Cases & Deals

Albanian granted U.S. asylum on humanitarian grounds

Client(s) Albanian applicant for U.S. political asylum

Our Jones Day Chicago team finally obtained asylum for a client we've represented since April 2001, after struggling before an Immigration Judge who, after many days of hearing and testimony by a number of experts, denied asylum in a perfunctory decision that all but ignored our evidence; and later before the Board of Immigration Appeals, which affirmed the IJ without opinion. Last summer, the Seventh Circuit granted our Petition for Review of the IJ and BIA's decision and the case was remanded to a new Immigration Judge, who recently granted asylum on humanitarian grounds. Kendra Morrill, our former colleague Beth O'Connor, David Birnbaum, and Katie Poleon did a wonderful job representing our client and deserve warm congratulations for achieving this fine result. This result was particularly gratifying because it was so long coming and for such a deserving client. Here is the background of the case:

Our client is an ethnic Albanian who fled Kosovo in 1998 as a 17-year-old. As a teenager, he was repeatedly stopped, arrested, beaten, and tortured because of his father's, and his, involvement in the LDK (a political organization opposed to Serbian rule of Kosovo). In April 1998, our client watched as the Serbian police executed his father and mother in his own home. He fled, making his way from Kosovo to Macedonia, then to Greece, and eventually to Canada and, finally, the United States, where he sought asylum. We began representing him a few months before his scheduled merits hearing, which ultimately took place over several days in 2001 and 2002. At the hearing, Kendra and Beth established through the testimony of our client, his psychiatrist, his brother, a physician, a physical therapist, a psychotherapist, an expert in Kosovo country conditions, and a linguist that our client was tortured, and his parents murdered, by Serbian police because of his and his father's anti-Serbian political activities. Nonetheless, the IJ denied asylum because he concluded our client was not credible, largely because of an opinion submitted by the government's document examiner that the client's birth certificate was not genuine. The IJ noted in his opinion, however, that, if credible, our client's testimony regarding his persecution by the Serbs for his father's and his political activities established past persecution under the Immigration and Nationality Act.

Kendra and Beth, with David's help, appealed to the Seventh Circuit, which issued a scathing opinion finding that, in the face of the overwhelming testimony regarding our client's persecution, the denial of asylum based on the document examiner's report lacked a reasoned basis. The case was remanded to a different IJ.

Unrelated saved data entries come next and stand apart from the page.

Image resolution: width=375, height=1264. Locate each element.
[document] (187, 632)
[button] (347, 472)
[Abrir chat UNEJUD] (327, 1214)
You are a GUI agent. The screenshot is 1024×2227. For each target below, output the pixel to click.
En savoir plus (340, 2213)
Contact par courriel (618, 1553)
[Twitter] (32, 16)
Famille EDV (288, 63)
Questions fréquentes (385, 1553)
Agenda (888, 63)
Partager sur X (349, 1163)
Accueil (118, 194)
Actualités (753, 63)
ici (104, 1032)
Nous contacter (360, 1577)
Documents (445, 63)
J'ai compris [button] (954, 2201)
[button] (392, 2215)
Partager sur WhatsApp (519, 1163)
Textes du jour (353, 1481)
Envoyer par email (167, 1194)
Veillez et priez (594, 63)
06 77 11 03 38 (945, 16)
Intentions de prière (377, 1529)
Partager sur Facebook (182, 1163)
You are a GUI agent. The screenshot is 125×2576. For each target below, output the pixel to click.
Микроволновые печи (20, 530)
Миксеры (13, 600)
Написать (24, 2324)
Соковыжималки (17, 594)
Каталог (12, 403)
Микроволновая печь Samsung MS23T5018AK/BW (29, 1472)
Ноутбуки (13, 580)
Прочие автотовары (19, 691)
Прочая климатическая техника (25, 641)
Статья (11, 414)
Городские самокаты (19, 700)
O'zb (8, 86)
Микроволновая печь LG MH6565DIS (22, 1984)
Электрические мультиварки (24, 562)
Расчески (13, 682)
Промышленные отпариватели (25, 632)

On remand, the new IJ noted that country conditions in Kosovo had changed since our client fled, and that it likely would be safe for him to return there. Kendra, Beth, and Katie argued that it was still unsafe there, and that, regardless of the conditions in Kosovo, our client's persecution was so severe that he should be granted asylum for humanitarian reasons. The IJ agreed to hold a hearing on the humanitarian-asylum issue before addressing the country-conditions issue. At that hearing, after minimal testimony from our client, the IJ noted the torture that our client endured, the fact that he saw his parents killed, his young age when he arrived here, the stable life that he had established here, and all the other factors that we have repeatedly argued entitled our client to asylum. The IJ then granted our client asylum for humanitarian reasons.